Their solar connexion having thus been established by the camera, the spectroscope was called upon to determine their physical and chemical nature. An admirable opportunity for taking this further step was presented by the Indian eclipse of August 18, 1868. The result was decisive. The light of a huge spire of flame, 89,000 miles high, had no sooner passed through a prism than its gaseous origin declared itself. The spectrum consisted of several hydrogen lines, and one unknown line in the yellow, slightly more refrangible than the sodium-pair D_{1}, and D_{2}, and hence called D_{3}. “Je verrai ces lignes-là en dehors des éclipses!” M. Janssen exclaimed, as they caught his eye; and on the following morning, at Guntoor in the Neilgherries, he actually started daylight spectroscopic work at the edge of the sun. He owed his success to a perfectly simple principle. The ordinary invisibility of prominences is due to the drowning of their light in reflected sunshine. But sunshine, because it is continuous—that is, made up of beams of all refrangibilities—can be weakened to almost any extent by dispersion, while the detached prominence-rays lose nothing by being separated. Hence, the result of passing the mixed light from near the solar limb through a train of prisms is that the tell-tale bright lines stand out distinctly from an _emaciated_ prismatic background. The method was independently discovered by Mr. Norman Lockyer in England, and his and Janssen’s communications on the subject were laid before the French Academy of Sciences on the same day of October, 1868. It has proved of inestimable value, and was further improved in 1869 by Dr. Huggins’s device for viewing these objects in their proper shapes through an open slit, instead of building them up in narrow sections by successive observations through a narrow one. This was made possible by the intensity of their light. They can be observed in variously coloured images corresponding to the different rays they emit; but the least refrangible of the hydrogen series—the blood-red C (alias Hκ)—is generally chosen as being the most brilliant and best defined.

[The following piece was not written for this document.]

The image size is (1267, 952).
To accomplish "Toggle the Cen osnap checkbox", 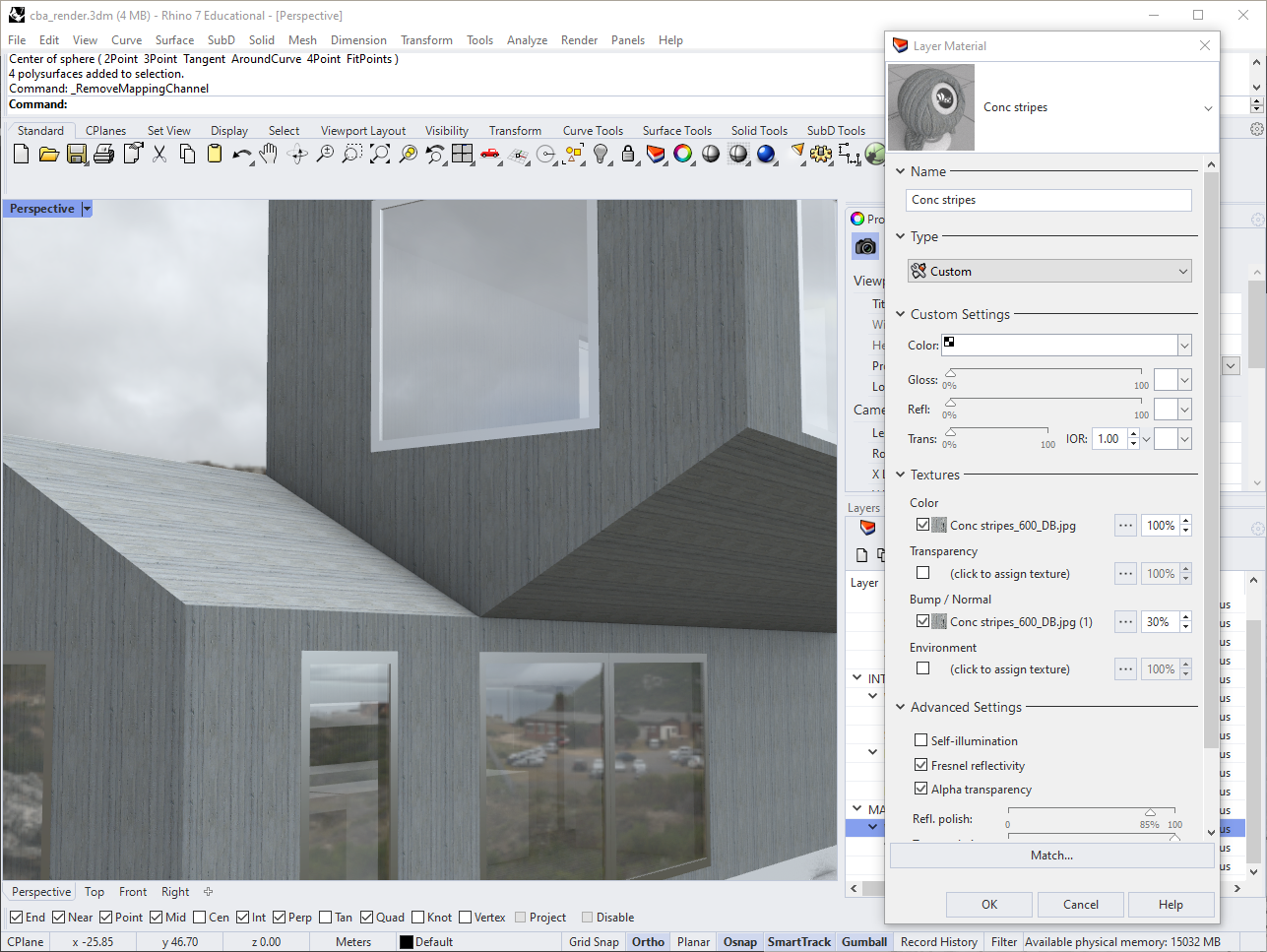I will click(x=200, y=918).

The unrecognised substance giving the yellow prominence-line was named by Dr. Frankland “helium.” It evidently existed near the sun in enormous quantities, and in close companionship with hydrogen. Yet no dark line corresponding to its absorption was to be found in the Fraunhofer spectrum, although it now and then emerged in spot-spectra. Conjectures were rife as to its nature and relations. It was generally believed to be specifically lighter than hydrogen, and some held it a product of its dissociation, and so of a different elemental standing. Everything about it, however, remained doubtful until, in March, 1895, Professor Ramsay produced a sample for inspection close at hand, extracted by heat from the rare mineral “clevite.” The recognition-mark was its emission, when electrically excited, of the solar D_{3}, with which were associated several other chromospheric rays previously registered as of unknown origin, but now linked together as vibrations of the same molecules. A sudden and entirely unlooked-for advance was thus made in the chemistry of the sun’s surroundings.

Helium is a colourless gas of about twice the density of hydrogen. Its peculiar qualities are shared only by argon, the new constituent of the earth’s atmosphere. Both have unusual thermal relations; both are chemically inert. They refuse to combine with any other element, and thus stand apart from the round of multiform change involving the whole material world. Helium is nevertheless distributed freely throughout the universe. Hydrogen itself is scarcely more ubiquitous.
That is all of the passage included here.